The Soviet Union had about two-hundred strategic warheads in 1953, we thought, two-thousand warheads if you included their smaller “tactical” ones. [On the confused and confusing usage of the terms “strategic” and “tactical,” see the earlier entry on these concepts in You Might Want to Know.]
President Kennedy did go along with the SIOP Eisenhower left him. He maintained, for now, the New Look strategy of “massive retaliation.” If we were attacked, we would use all, or almost all, of our “strategic” warheads on whatever targets our military leaders had chosen. We now had over the two-thousand targets on the National Strategic Target List we’d begun to develop for the SIOP. We didn’t have enough strategic weapons to bomb them all with strategic weapons.
In the mid-1950’s, we had started flying high altitude reconnaissance airplanes called U-2s over the Soviet Union. They helped us see what the Soviets were up to. They’d also helped us develop our National Strategic Target List.
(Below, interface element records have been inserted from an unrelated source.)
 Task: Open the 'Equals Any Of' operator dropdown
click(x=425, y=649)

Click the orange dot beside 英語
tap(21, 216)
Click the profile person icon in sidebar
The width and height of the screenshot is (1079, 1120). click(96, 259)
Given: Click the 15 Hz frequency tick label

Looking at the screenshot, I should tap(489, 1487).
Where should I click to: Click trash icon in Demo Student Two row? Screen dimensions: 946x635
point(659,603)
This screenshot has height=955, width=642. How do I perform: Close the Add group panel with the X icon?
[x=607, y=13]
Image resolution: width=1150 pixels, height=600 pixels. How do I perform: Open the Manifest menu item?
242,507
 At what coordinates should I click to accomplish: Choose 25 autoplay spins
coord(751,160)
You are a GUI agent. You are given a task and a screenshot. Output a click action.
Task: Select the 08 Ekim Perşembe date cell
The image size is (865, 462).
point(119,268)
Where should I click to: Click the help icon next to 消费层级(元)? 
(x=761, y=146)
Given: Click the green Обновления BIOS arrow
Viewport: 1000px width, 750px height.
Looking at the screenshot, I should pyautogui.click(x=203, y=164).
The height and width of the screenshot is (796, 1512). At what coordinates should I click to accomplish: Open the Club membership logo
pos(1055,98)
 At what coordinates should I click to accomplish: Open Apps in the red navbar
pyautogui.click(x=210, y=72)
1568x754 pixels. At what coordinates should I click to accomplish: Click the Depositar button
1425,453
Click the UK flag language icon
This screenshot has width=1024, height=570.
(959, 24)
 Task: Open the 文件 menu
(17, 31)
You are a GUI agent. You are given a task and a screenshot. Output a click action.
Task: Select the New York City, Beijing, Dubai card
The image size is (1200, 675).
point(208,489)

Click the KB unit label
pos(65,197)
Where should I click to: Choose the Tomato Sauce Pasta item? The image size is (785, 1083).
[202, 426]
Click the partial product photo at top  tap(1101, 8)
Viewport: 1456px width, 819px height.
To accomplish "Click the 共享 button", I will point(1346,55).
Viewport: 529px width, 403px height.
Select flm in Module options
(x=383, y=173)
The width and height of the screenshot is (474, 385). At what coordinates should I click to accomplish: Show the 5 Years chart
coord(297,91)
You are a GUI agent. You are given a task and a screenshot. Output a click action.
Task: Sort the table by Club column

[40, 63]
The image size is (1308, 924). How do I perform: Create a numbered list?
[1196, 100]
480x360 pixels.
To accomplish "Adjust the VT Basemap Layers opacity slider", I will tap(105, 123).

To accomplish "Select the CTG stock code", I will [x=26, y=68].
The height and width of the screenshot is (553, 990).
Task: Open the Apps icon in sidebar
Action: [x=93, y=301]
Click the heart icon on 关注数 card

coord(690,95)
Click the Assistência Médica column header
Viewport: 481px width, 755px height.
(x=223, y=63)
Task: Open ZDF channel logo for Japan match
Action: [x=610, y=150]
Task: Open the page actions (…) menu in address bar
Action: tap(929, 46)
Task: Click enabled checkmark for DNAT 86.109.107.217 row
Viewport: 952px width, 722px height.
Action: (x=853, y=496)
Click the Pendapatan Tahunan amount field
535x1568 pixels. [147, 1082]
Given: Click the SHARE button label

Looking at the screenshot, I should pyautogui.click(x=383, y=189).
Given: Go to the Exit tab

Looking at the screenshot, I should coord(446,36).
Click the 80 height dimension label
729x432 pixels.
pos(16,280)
At the end of Eisenhower’s administration, our new spy satellites had begun to provide even more useful information.
In 1961, at the beginning of Kennedy’s administration, our military leaders were asked to say how many people would be killed if the new SIOP were executed. As reported by Daniel Ellsberg in his book The Doomsday Machine: Confessions of a Nuclear War Planner, their estimates were that at least two-hundred fifty million people would be killed in the Communist countries, with millions more dying from radiation later, in Europe and neutral countries as well as the Soviet Union. Six hundred million people in all. Ten times the number of people who had been killed on all sides in all of World War II.
Our military leaders couldn’t say how many would be killed in the United States as a result of what the Soviet Union might do when they attacked us back. Fewer. Maybe only twenty million. Only as many as the Soviets had lost in World War II. Which was more than four times what we had lost.
Those numbers were for a “first strike” by us. If we were retaliating to a first strike by them, our numbers of dead would be higher, their numbers would be lower. Still many millions on both sides.
When President-elect Kennedy was briefed on the SIOP in December 1960, before he took office, he is reported to have said to Dean Rusk, “And they call us human beings.”
But for now he did approve the SIOP Eisenhower had left him. It became “operational” on July 1, 1961. All that was needed now was his order to execute it. Our military almost certainly would have executed it if he ordered them to. His order would probably have been “lawful.” Our military is supposed to execute lawful orders, whether or not they make sense.